The advertisement shown in Figure I1.3 makes an analogy between certain sado-masochistic practices and the constraints facing the architect. In the 1970s I created a set of advertisements, including one depicting the Ville Savoye, for the now-defunct journal Oppositions, although they came to be published more widely. The intention was to demonstrate that architecture is something that belongs to everyone. Architecture is not simply a knowledge of form, it is a form of knowledge, and we share this form of knowledge with others: not only mathematicians and philosophers but anyone we might meet on the street. The advertisements were made to communicate relatively abstract ideas to a larger audience.
Traditionally, architecture’s first rule is: ‘Get the job!’ However, I would argue that the first rule is, in fact, to break it. This sensibility leads the architect to do the unexpected, to surprise the client who arrives with a generic idea which provides a platform for subversion. Architecture is interesting in that it can be defined in terms of budget, square metres and programme; but it is the architect who negotiates these limits, who examines how a person might move through a building, who considers the vectors of movements which can be among the most exciting parts of a project – consider the possibilities inherent in a ramp, a stair or an elevator. Once the architect receives the brief, they should begin asking: ‘how can I twist the programme? 
 how can I provide extra life? 
 how can I make it more than it is?’ That is breaking the first rule. And it should be as pleasurable as it can be; one that is impossible to resist.

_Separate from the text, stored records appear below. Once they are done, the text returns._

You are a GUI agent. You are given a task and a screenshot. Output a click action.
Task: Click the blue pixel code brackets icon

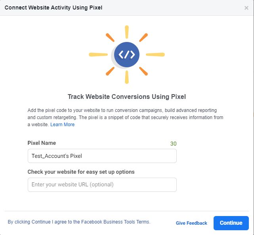tap(127, 55)
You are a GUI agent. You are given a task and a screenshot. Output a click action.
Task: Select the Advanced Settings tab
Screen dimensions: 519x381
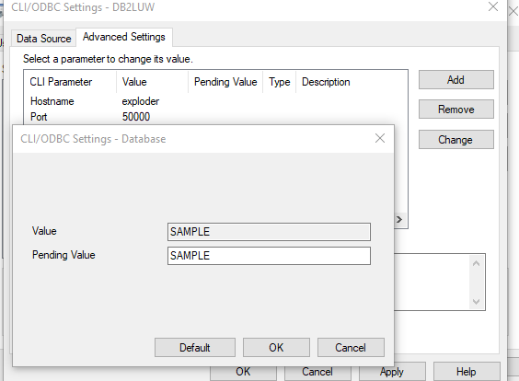coord(124,37)
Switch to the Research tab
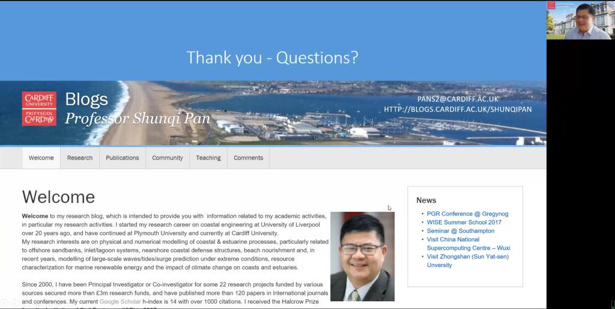 [x=80, y=158]
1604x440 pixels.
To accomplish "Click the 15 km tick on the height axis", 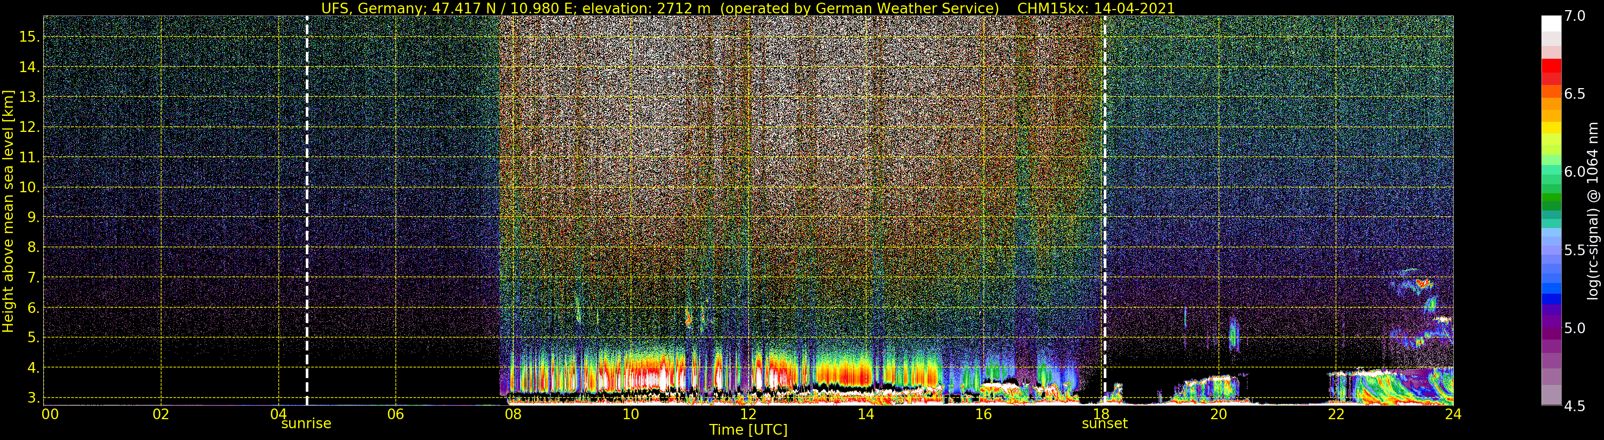I will 29,37.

The writer and surrealist Georges Bataille cast architecture in an interesting light with his dictionary of architecture1 which, of course, began with the letter A. Bataille (1929), however, commenced with the word ‘abattoir – a slaughterhouse’.2 Hardly a conventional way in which to begin a discourse on the subject, but Bataille’s intention was to demonstrate that behind architecture exists a whole system of authority – a hierarchy – a set of disciplines which he considered problematic due to the way they structure society. In particular, Bataille set out to question the metaphors by which language adopts architectural references. In his work The Labyrinth,3 Bataille discussed the strange relationship between the absolute abstraction of the one and the sensations of passing through the other; the world of abstraction versus the world of experience. I have always felt this to be a fascinating observation because it precisely defines the condition of architecture: concept and experience. In considering this further, I came to develop the notion of death as the ultimate abstraction juxtaposed with life as the absolute immediacy of sensation; the boundary between the two, I came to consider, is eroticism. The idea of pleasure; the idea of desire.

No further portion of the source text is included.